> **What the task asks**
Read through the data and report every line in which the word "agent" occurs.

Stored data entries:
☆ ☆ ☆ ☆ ☆ ☆ ☆

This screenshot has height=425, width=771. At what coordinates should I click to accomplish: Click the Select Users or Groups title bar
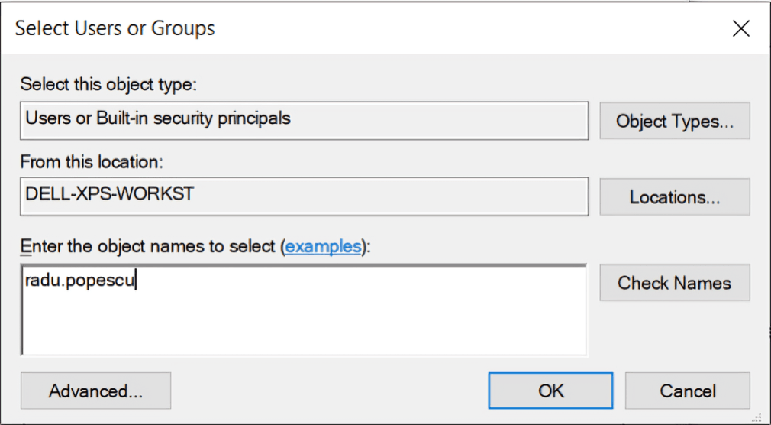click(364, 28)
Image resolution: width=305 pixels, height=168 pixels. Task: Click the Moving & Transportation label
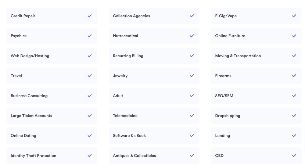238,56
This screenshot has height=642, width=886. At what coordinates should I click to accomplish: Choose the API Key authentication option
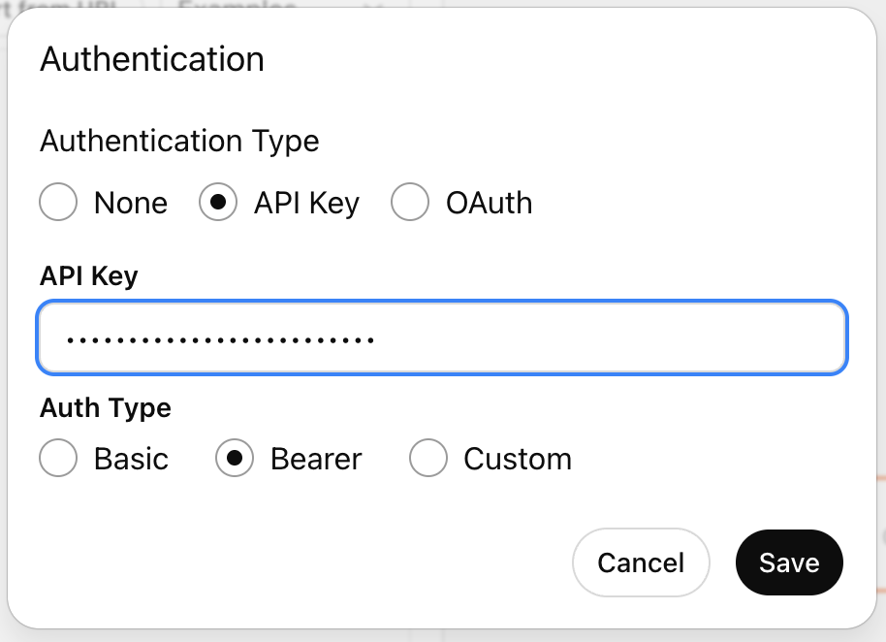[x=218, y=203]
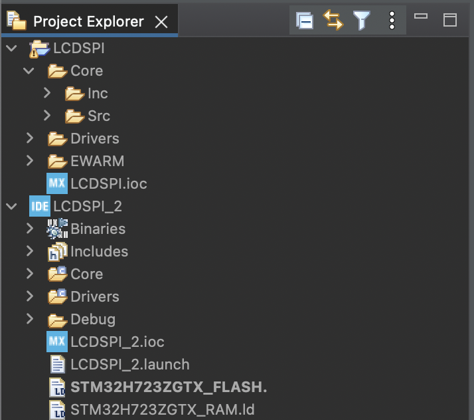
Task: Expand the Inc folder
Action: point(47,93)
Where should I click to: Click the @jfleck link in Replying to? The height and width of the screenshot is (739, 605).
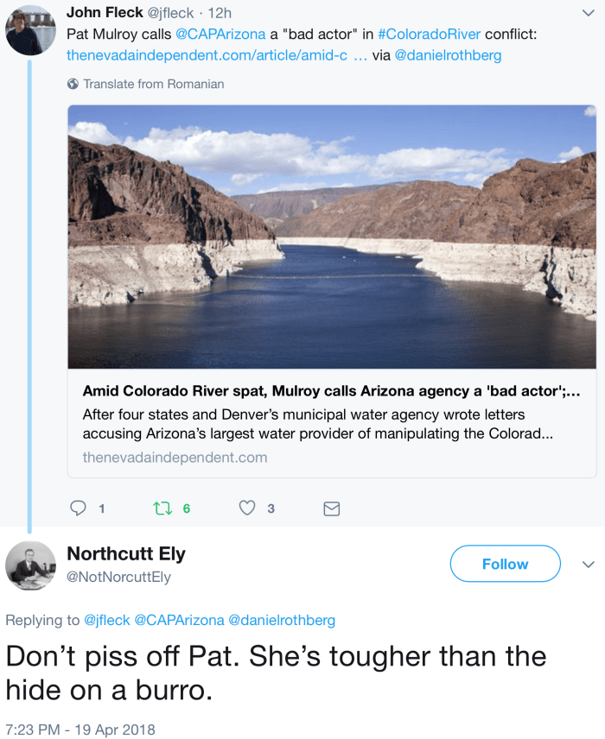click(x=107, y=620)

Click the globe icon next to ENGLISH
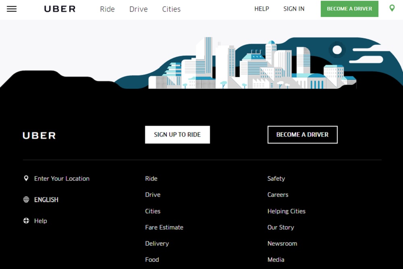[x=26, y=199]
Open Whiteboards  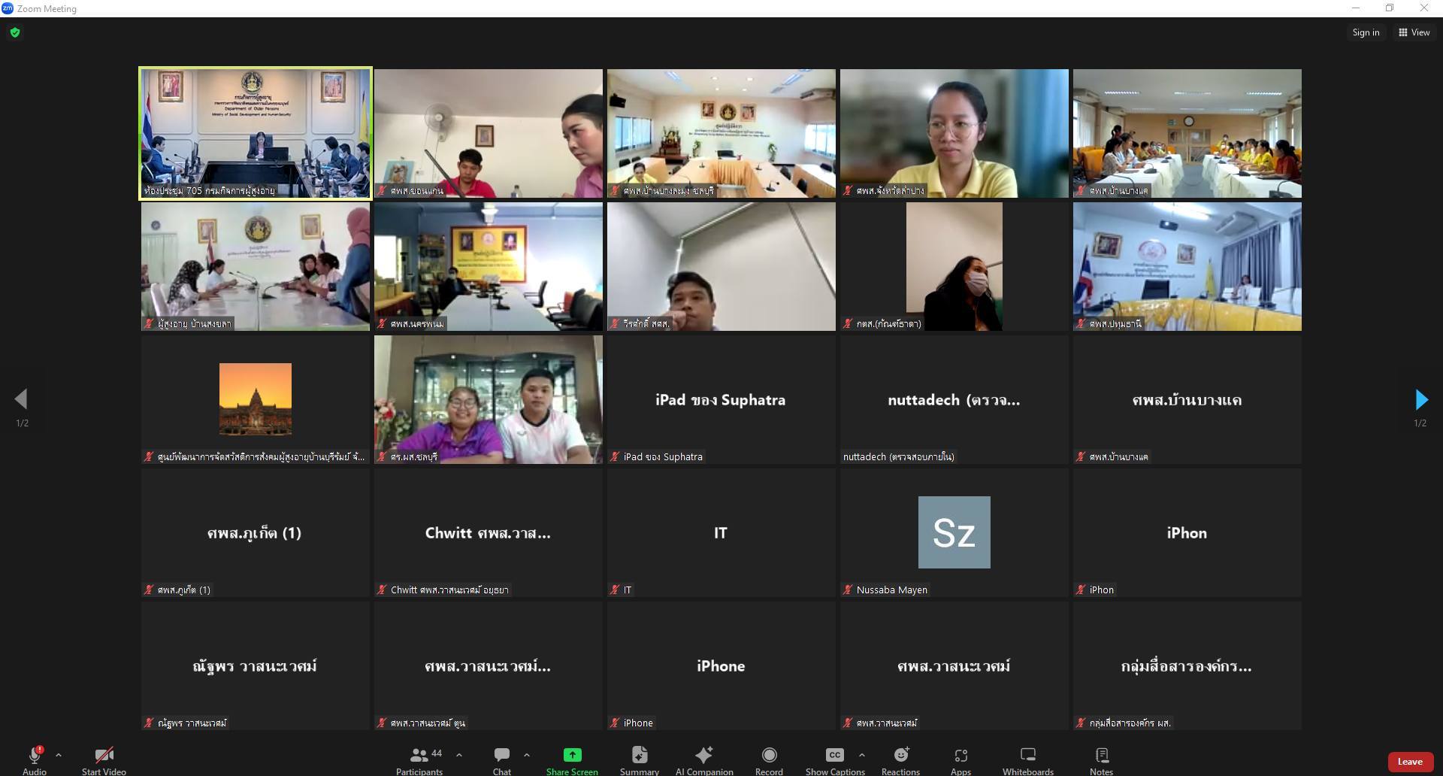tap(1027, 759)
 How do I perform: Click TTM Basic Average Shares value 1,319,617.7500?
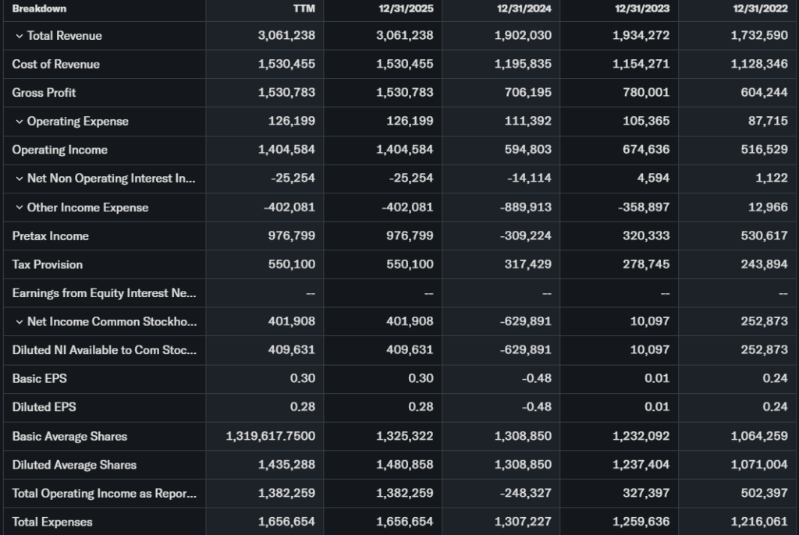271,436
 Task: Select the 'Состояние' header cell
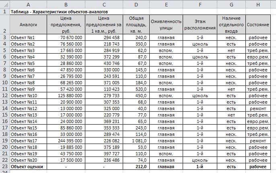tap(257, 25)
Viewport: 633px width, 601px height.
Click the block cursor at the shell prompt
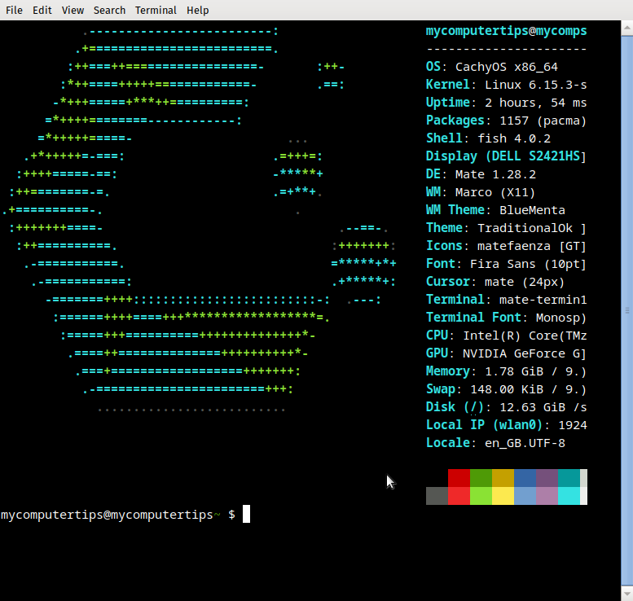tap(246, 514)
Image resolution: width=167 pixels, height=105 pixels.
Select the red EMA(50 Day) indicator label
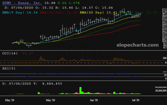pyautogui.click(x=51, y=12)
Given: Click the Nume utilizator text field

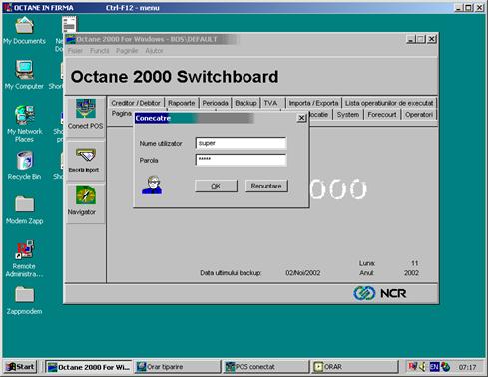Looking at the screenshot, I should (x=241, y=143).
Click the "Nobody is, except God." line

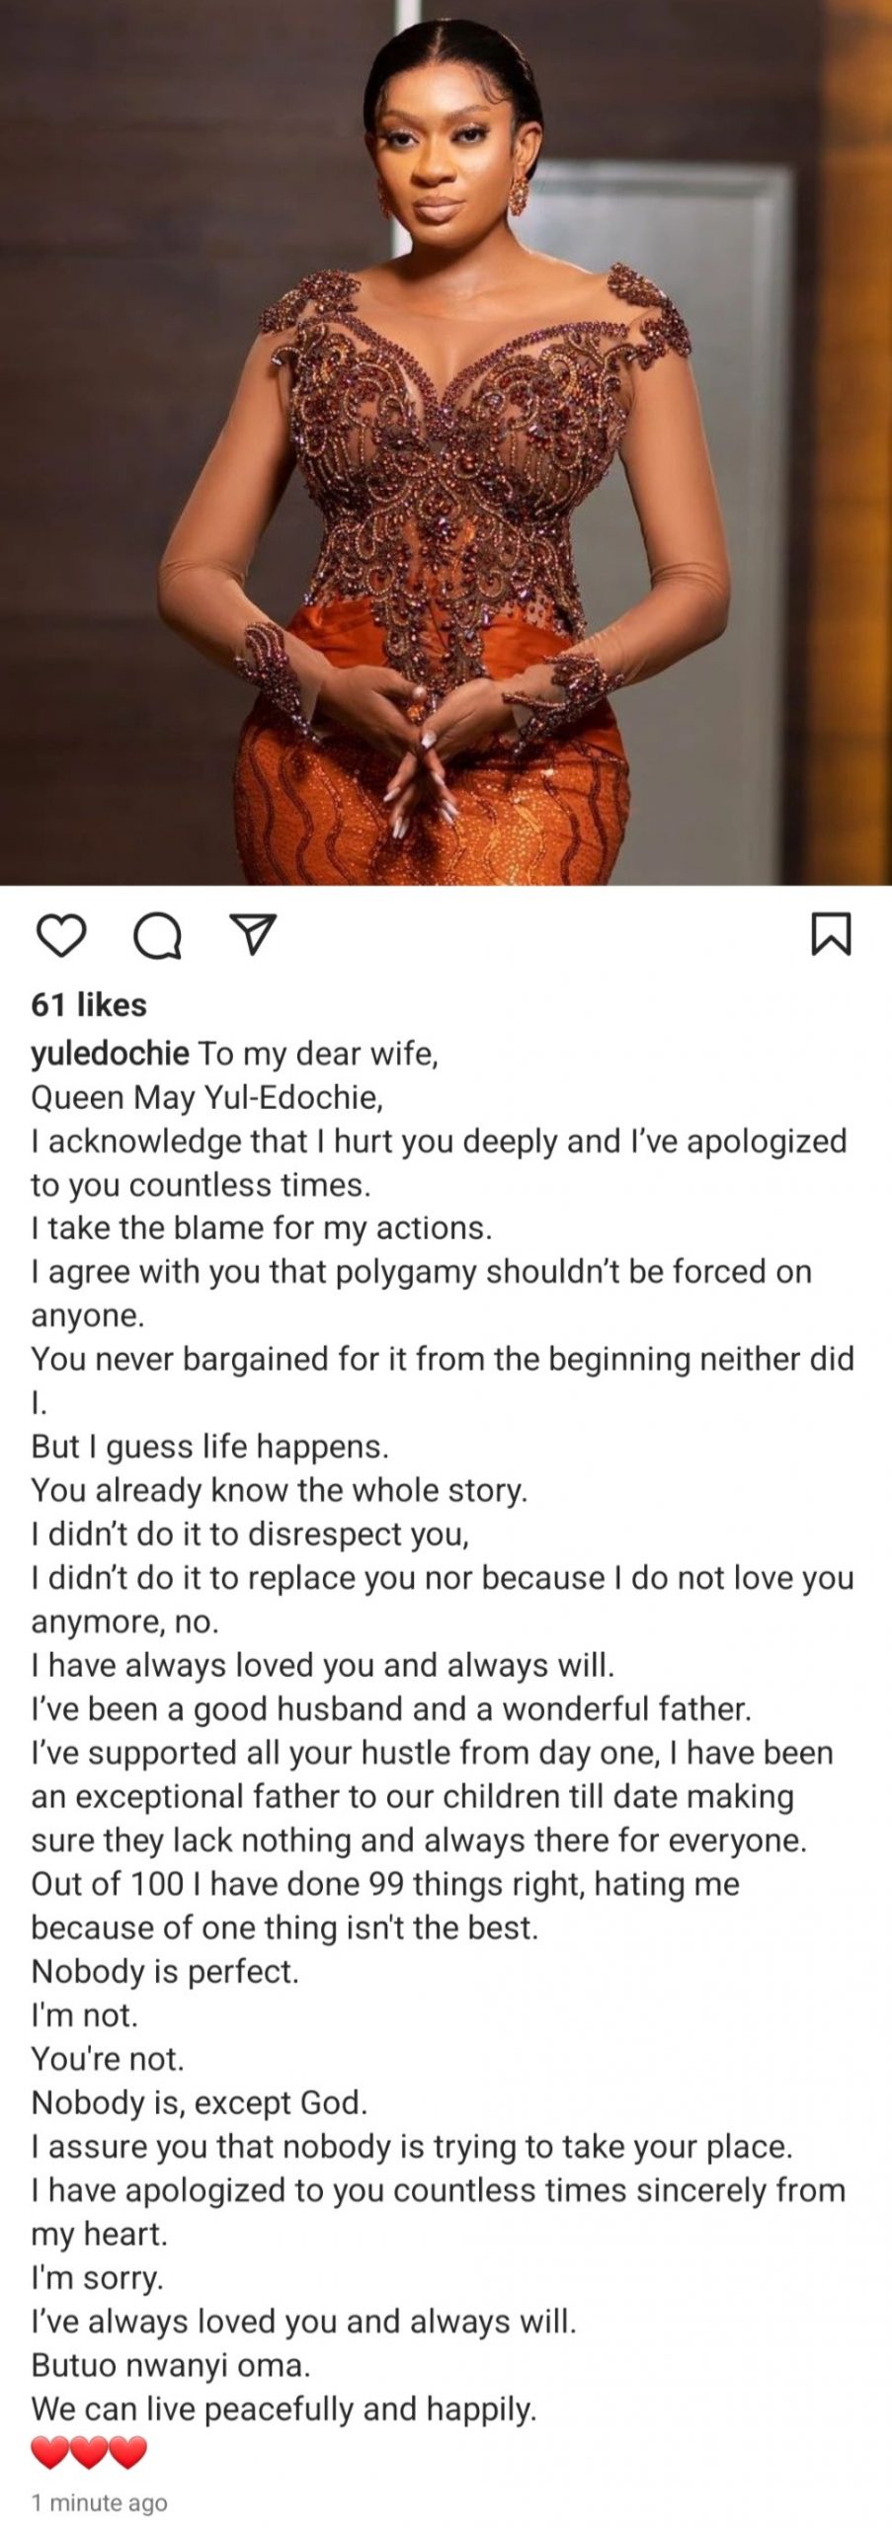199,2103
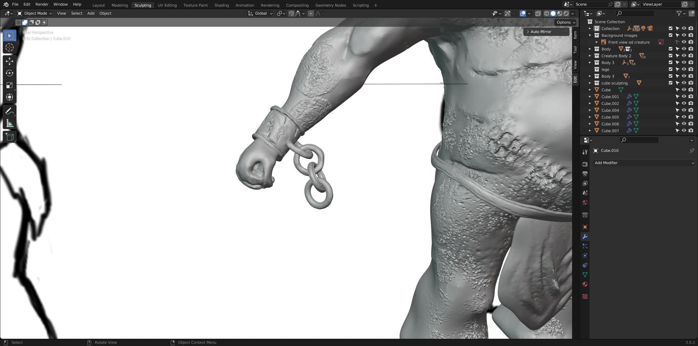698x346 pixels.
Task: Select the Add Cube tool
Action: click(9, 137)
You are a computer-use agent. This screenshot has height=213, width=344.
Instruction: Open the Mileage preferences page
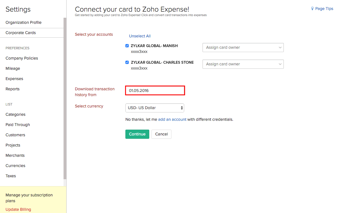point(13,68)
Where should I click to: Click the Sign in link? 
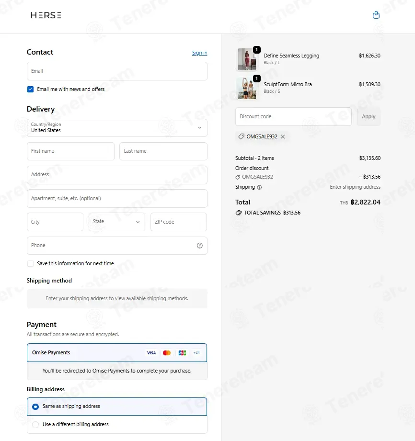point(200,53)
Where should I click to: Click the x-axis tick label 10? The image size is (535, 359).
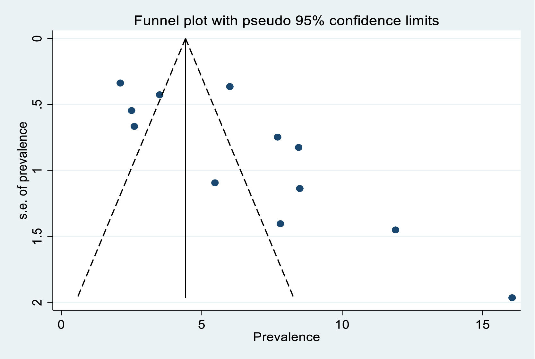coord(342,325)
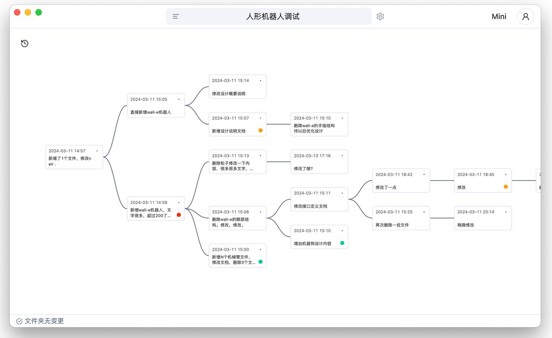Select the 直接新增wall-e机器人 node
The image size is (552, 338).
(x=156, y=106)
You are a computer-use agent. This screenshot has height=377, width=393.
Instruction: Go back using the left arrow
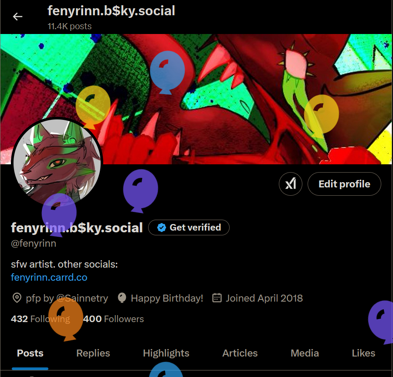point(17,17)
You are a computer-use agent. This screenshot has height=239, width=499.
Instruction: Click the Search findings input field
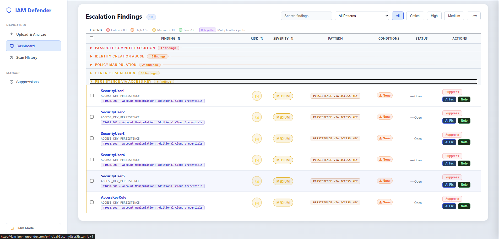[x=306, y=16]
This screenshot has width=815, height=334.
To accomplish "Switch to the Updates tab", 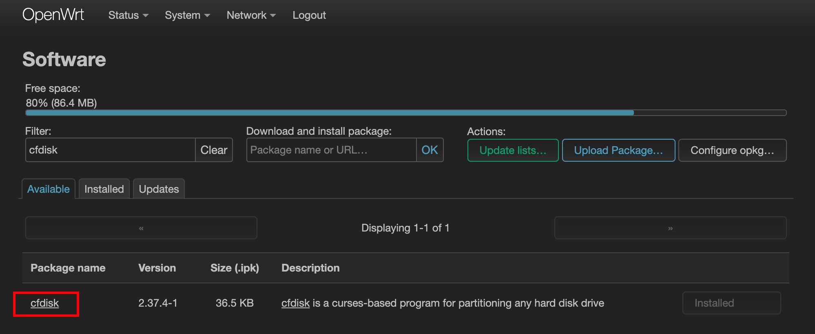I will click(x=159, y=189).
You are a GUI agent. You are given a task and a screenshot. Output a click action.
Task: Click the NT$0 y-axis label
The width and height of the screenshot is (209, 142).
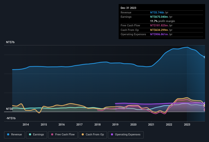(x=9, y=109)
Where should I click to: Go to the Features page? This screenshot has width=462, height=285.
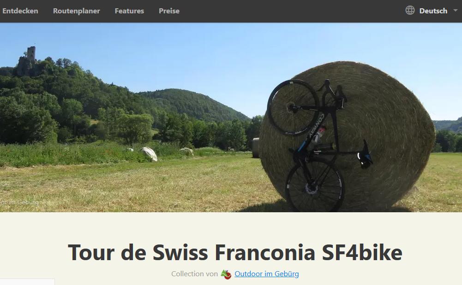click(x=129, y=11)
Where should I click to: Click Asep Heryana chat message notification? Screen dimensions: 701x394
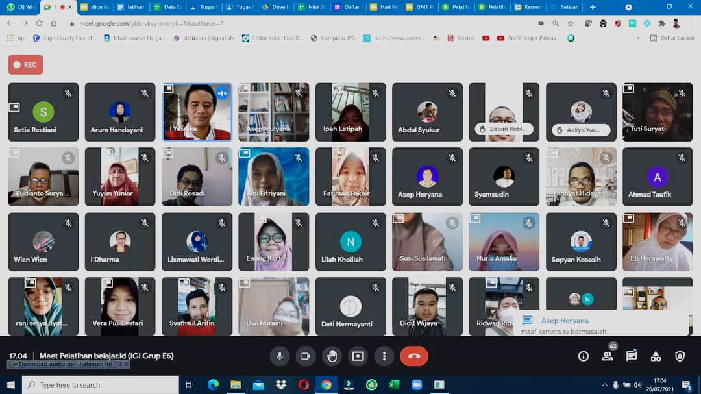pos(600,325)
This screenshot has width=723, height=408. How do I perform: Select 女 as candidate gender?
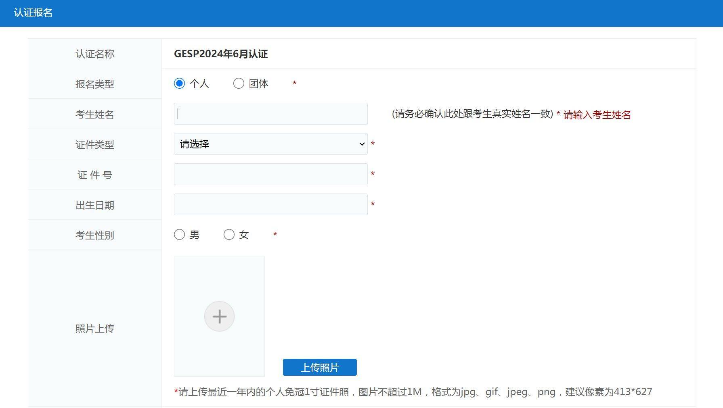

☆ ☆ ☆ ☆ ☆ ☆ ☆

> **Solution to this task**
You are a computer-use agent. This screenshot has height=213, width=344.
You are a computer-use agent. This screenshot has height=377, width=393.
You are a computer-use agent. This screenshot has height=239, width=499.
You are a GUI agent. You are given a task and a screenshot. Output a click action.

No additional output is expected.